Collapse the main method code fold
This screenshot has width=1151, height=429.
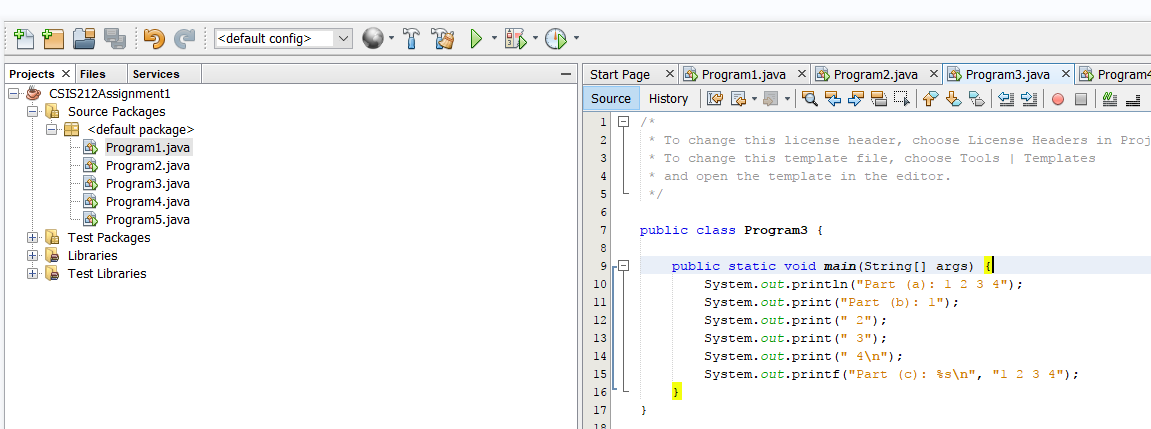[624, 266]
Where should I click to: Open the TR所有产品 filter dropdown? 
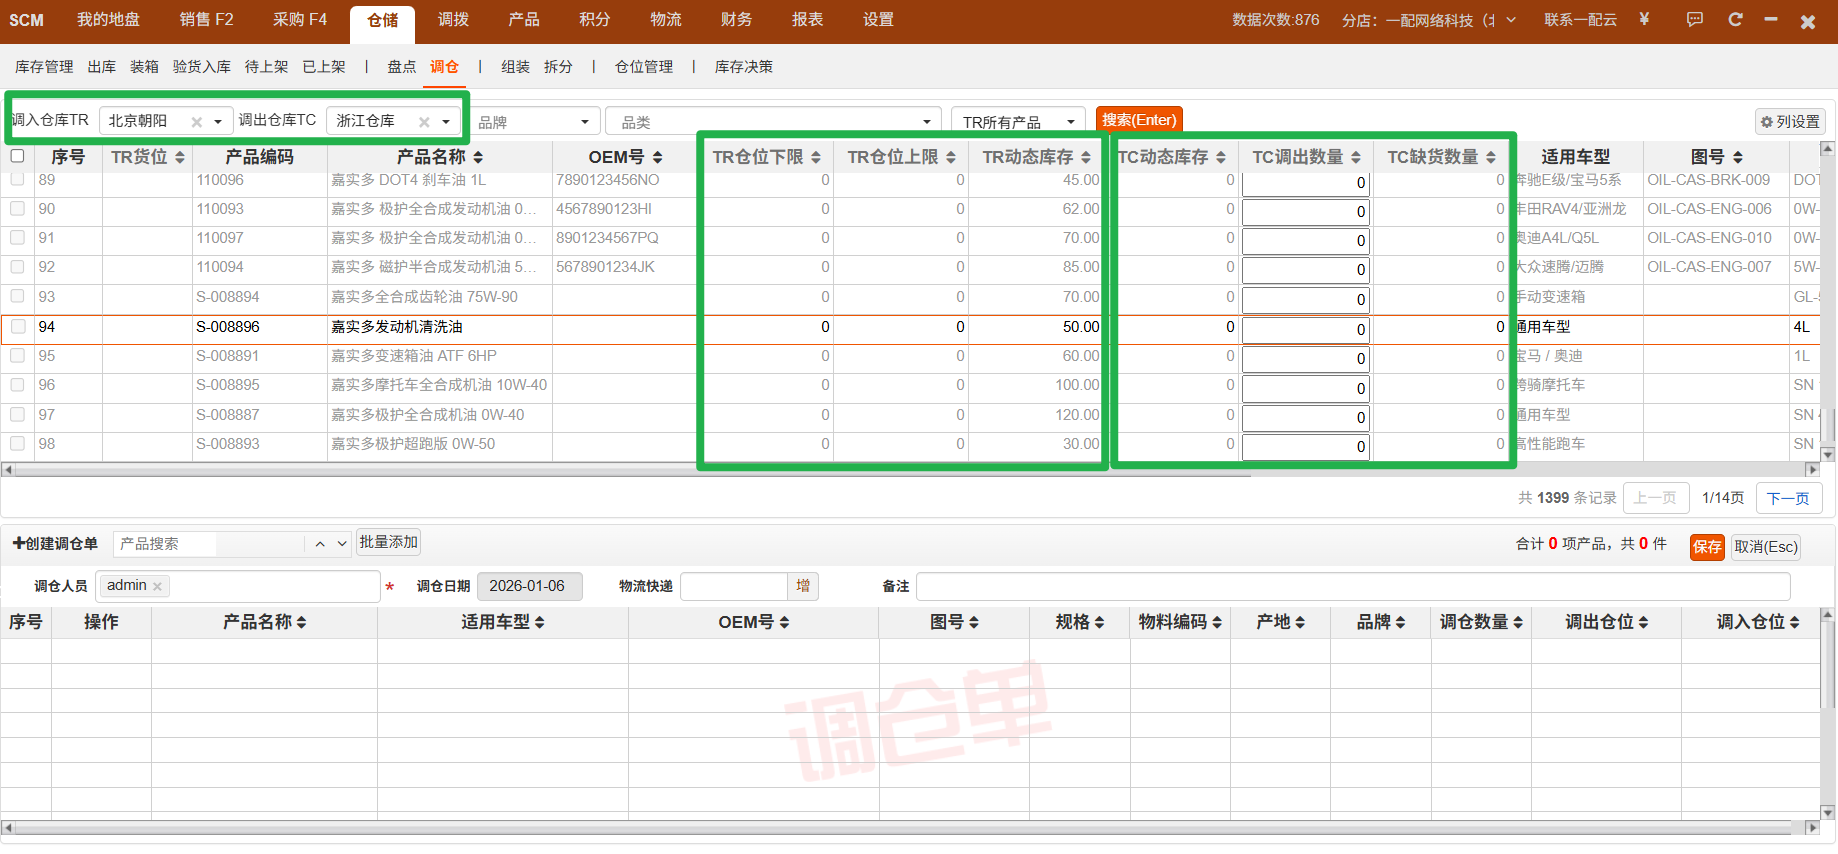(x=1017, y=122)
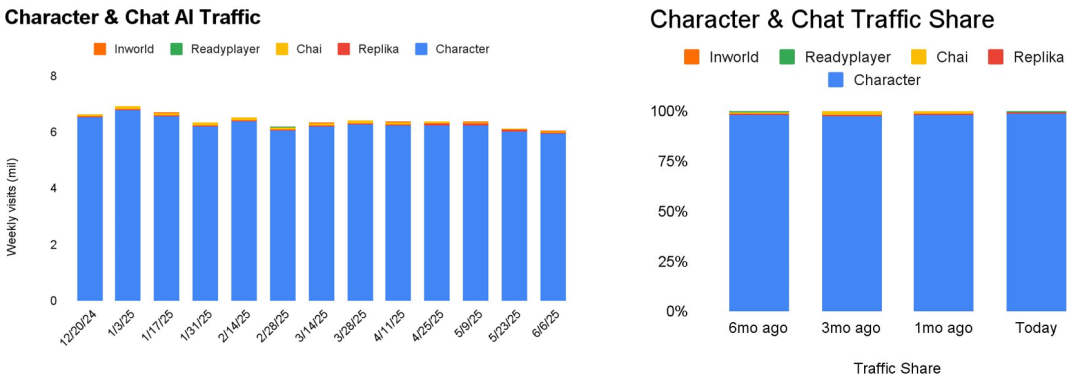Click the Weekly visits (mil) axis title
Viewport: 1080px width, 382px height.
point(12,206)
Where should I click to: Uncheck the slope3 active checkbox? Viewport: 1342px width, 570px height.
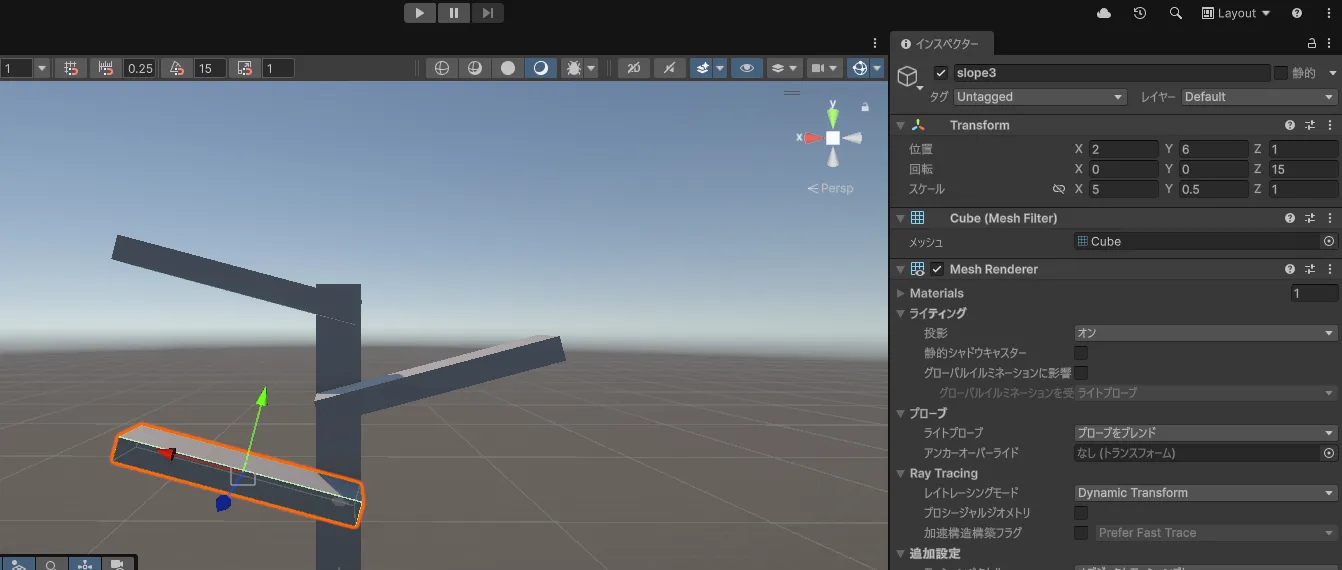tap(940, 73)
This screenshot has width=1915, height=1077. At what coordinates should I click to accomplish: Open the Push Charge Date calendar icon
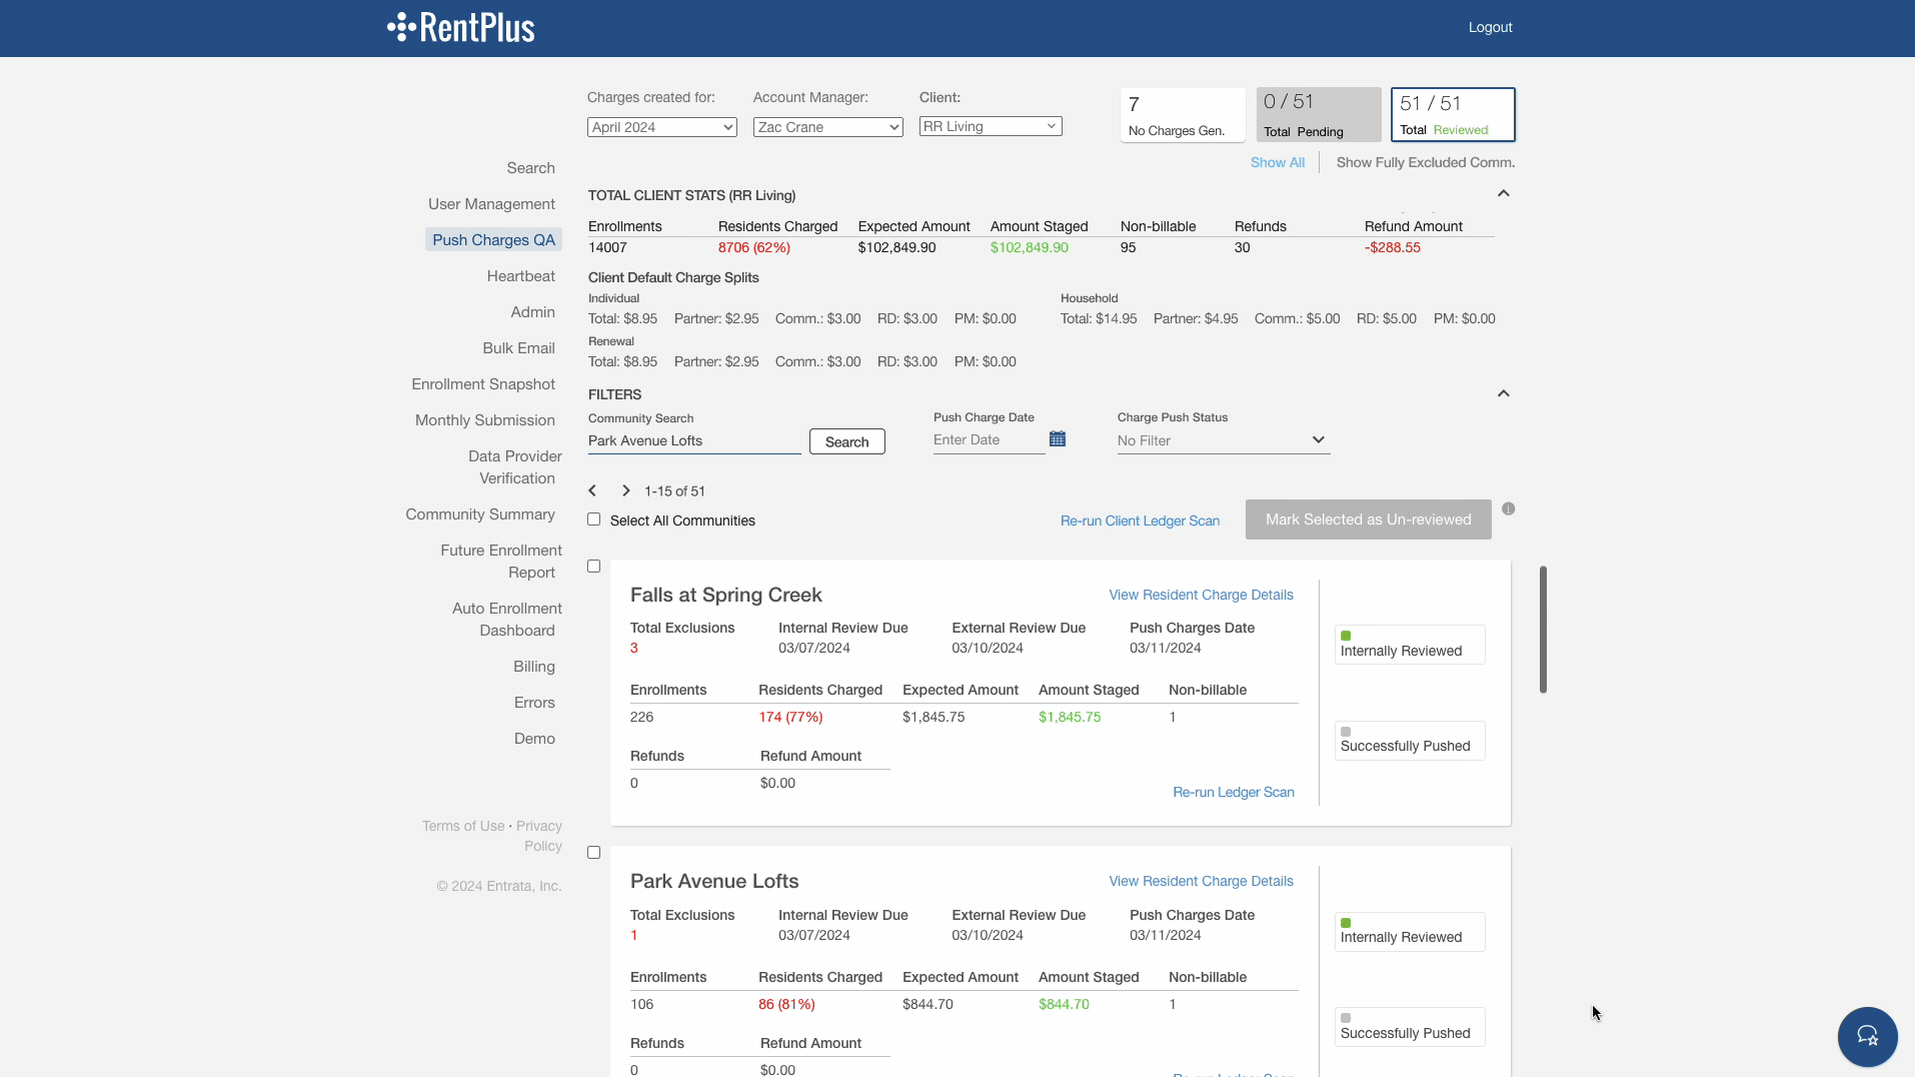pyautogui.click(x=1057, y=439)
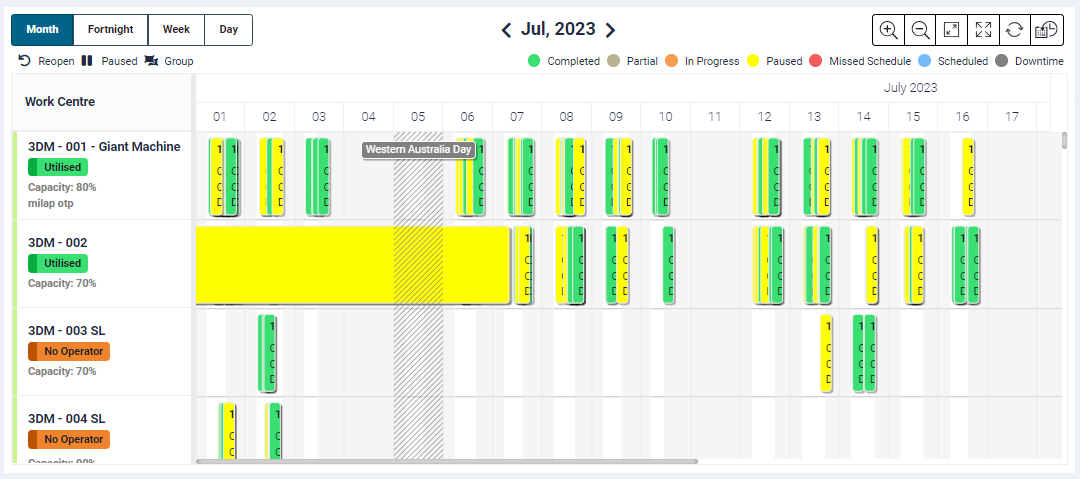Switch to the Week view tab

coord(176,30)
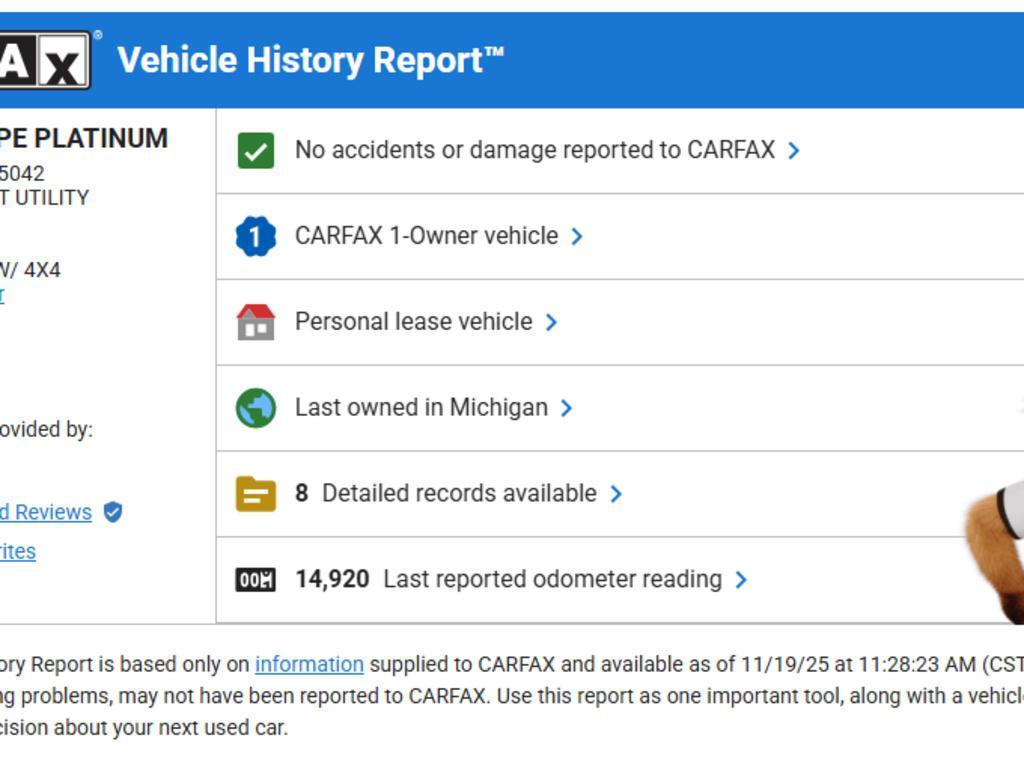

════

- [What you should do]
An exact, picture-free copy of the listing above is the goal; write it out now.

- [Expected answer]
Collapse the main method code fold
This screenshot has width=1151, height=429.
[624, 266]
Where should I click to: Open the TR所有产品 filter dropdown? 
(x=1017, y=122)
Click the Weekly visits (mil) axis title
Viewport: 1080px width, 382px height.
point(12,206)
Where should I click to: Uncheck the slope3 active checkbox? Viewport: 1342px width, 570px height.
tap(940, 73)
This screenshot has width=1915, height=1077. At what coordinates should I click to accomplish: Open the Push Charge Date calendar icon
pyautogui.click(x=1057, y=439)
Switch to the Week view tab

coord(176,30)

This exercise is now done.